If you have a Bersa 380 of any type and you go after articles about it, the one word that pops up repeatedly is "Walther." The Walther PP/PPK predated the Bersa Thunder by several decades, but how do the guns actually compare. Let's take a look.
Both guns are .380ACP caliber although the Walther was originally designed as a .32ACP). Both have a similarly-sized 22LR little brother. Both are all metal frames with steel slides, no polymer here except in the grips. Both have an exposed hammer, a traditional double-action trigger mechanism, a single-column magazine that holds 6-7 rounds, and a fixed barrel, which also acts as the guide rod for the recoil spring. Both use a straight-blowback method of action.
Designed in 1929, the Walther PP/PPK is a marvel of classic German firearms engineering. Some five million of these guns have been made over the past 80+ years for military, law enforcement, and civilian use. During the 1950s, Manurhin in France made many of these guns and by the 1970s Smith and Wesson was making them under license (as the PPK/S) in the US. They are still in production and are a classic compact firearm. Heck even James Bond carried one for 35-years. Today's S&W version weighs in at 22.4-ounces is 6.1-inches long overall with a 3.3-inch barrel. It is slim at just 1.2-inches.
Designed in 1995, more than sixty years after the Walther, the Bersa Thunder 380 has the benefit of being inspired by its predecessor. Using a light aluminum alloy frame that reduces weight, it is about 3 ounces lighter but slightly longer at 6.6-inches and a width of 1.3-inches. Its chamber throat has a nearly straight-in feed angle, which means you can feed it almost any ammo reliably. Simple and effective, the Bersa is both rugged and utterly reliable.
Pluses and minuses
With all things being said, the guns are pretty well balanced in so much as ergonomic, accuracy, durability, and overall design. A slight nod goes to the Walther for fit and finish, especially of German made versions. This is counterbalanced by the Bersa's slightly more sleek profile. Some older Walthers have issues with feeding JHP defense rounds while Bersas seem ready to gobble any load. Bersa, through their importer Eagle Arms has a good lifetime (but nontransferable) warranty. In the trigger category, you would expect the Walther to be smoother but the Bersa actually takes the win in this marking as well, with both a lighter double action squeeze and a shorter reset.

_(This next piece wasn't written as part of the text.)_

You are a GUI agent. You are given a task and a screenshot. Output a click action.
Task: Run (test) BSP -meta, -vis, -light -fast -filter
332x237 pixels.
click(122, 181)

The big difference between the two is cost. Typically, a brand new in the box Bersa has a cost less than the MSRP of $335 and used guns can often be found in the low $200s. Smith's MSRP for the Walther is $629 and even well used PPKs cannot be touched for less than $400. Many older WWII-era Walthers are collector's pieces with historic and monetary values so high that they are not wise to shoot. With that being said, the Bersa is by far the more affordable of the two. Likewise, if you carry a Walther in your car, home, or on your person and it gets lost, stolen, or seized, its less of a blow to your pocketbook.
No matter which you choose, they are both quality guns. The Bersa just seems to give you more bang for your buck.